Au milieu de tout cela, il fallait vivre ; fils unique et ayant quelque fortune à attendre de son père, Léon Gaupin courait les usuriers du quartier Latin, prêt à signer toutes les lettres de change et à emprunter à tous les taux usuraires possibles.

Le hasard l’avait bien adressé en le faisant tomber dans la pension du père Lamoureux. Il y avait rencontré Lecardonnel et l’abbé Ecoiffier, qui joignaient le métier d’usurier à leurs autres industries plus ou moins occultes, et exploitaient le quartier Latin sous la direction d’un troisième personnage que nos lecteurs connaîtront bientôt.

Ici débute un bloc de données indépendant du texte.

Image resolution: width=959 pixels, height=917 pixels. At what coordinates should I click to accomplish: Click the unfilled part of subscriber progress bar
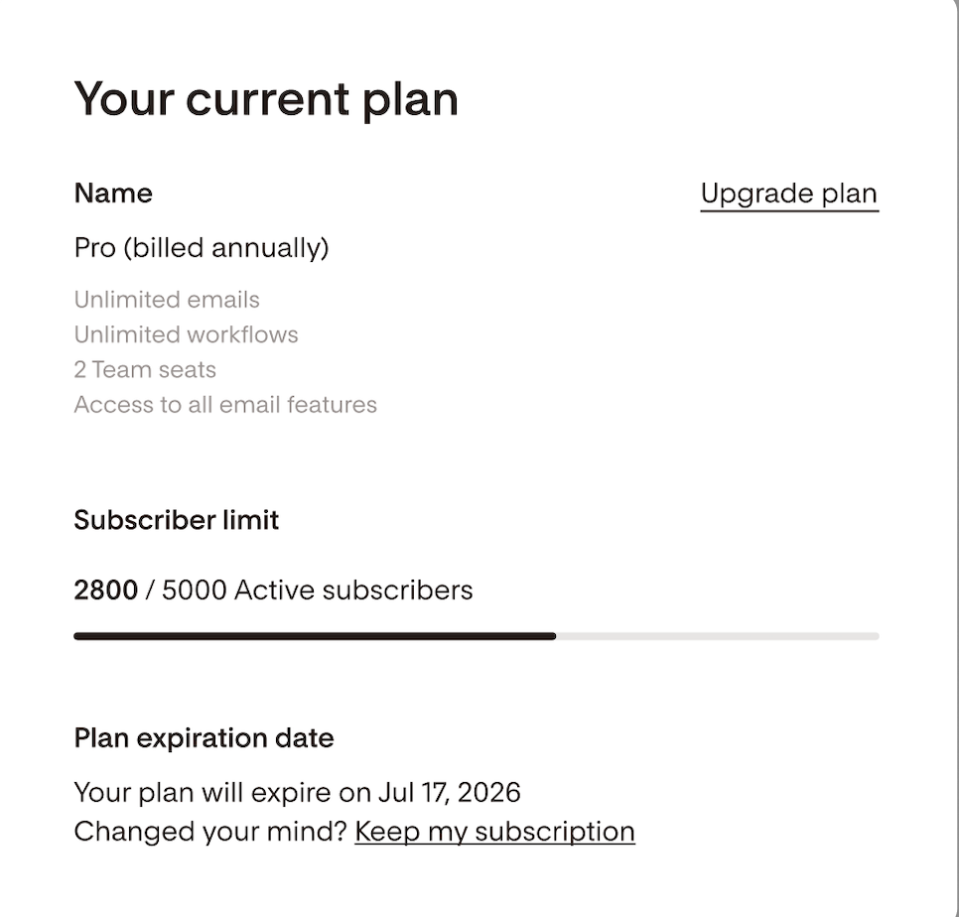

Léon Gaupin avait emprunté de l’argent à Lecardonnel, il en avait emprunté à Ecoiffier, Dieu sait à quel taux ; mais actuellement le crédit était mort de tous côtés, et le malheureux jeune homme ne savait plus où donner de la tête.

Karl était occupé en ce moment à jouer aux échecs avec l’abbé Ecoiffier dans un coin du café, pendant qu’un brouhaha épouvantable se faisait entendre dans la première pièce, où des couples bachiques folâtraient au milieu d’un torrent de fumée.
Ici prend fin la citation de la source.